■ Records from a collection:

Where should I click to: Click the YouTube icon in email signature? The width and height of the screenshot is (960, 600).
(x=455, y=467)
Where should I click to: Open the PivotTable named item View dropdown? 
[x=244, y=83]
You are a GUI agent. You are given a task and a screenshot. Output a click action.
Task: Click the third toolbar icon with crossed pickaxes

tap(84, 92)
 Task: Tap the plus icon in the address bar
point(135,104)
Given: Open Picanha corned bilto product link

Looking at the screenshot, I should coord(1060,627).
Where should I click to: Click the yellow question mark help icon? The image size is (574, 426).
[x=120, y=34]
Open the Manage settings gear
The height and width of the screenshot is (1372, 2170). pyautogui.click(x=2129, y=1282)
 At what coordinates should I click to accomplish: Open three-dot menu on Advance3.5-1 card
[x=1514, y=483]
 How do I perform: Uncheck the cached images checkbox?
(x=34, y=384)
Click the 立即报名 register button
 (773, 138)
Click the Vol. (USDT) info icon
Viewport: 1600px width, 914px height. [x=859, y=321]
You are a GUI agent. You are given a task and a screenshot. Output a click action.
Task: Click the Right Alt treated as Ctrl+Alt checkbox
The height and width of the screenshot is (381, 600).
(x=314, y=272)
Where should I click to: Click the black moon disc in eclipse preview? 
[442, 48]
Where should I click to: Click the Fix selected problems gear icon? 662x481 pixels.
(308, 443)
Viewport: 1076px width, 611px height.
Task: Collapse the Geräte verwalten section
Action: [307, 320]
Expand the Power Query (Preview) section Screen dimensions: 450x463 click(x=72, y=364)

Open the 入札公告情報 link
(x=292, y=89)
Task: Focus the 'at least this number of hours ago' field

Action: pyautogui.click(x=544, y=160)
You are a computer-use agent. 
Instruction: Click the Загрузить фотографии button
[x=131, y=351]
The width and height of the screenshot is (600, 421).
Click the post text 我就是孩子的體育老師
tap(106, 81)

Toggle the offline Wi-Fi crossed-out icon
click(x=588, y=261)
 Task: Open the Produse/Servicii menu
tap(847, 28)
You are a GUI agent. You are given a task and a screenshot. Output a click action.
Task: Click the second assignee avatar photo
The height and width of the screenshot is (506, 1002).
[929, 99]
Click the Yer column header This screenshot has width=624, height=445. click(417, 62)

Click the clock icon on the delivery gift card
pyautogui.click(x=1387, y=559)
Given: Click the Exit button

■ What the task requires:
Only the lines from the one containing "Click the post text 我就是孩子的體育老師" through the last line of the entries above should be copied, exactly as written.

■ Task result:
Click the post text 我就是孩子的體育老師
tap(106, 81)

Toggle the offline Wi-Fi crossed-out icon
click(x=588, y=261)
 Task: Open the Produse/Servicii menu
tap(847, 28)
You are a GUI agent. You are given a task and a screenshot. Output a click action.
Task: Click the second assignee avatar photo
The height and width of the screenshot is (506, 1002).
[929, 99]
Click the Yer column header This screenshot has width=624, height=445. click(417, 62)

Click the clock icon on the delivery gift card
pyautogui.click(x=1387, y=559)
Given: Click the Exit button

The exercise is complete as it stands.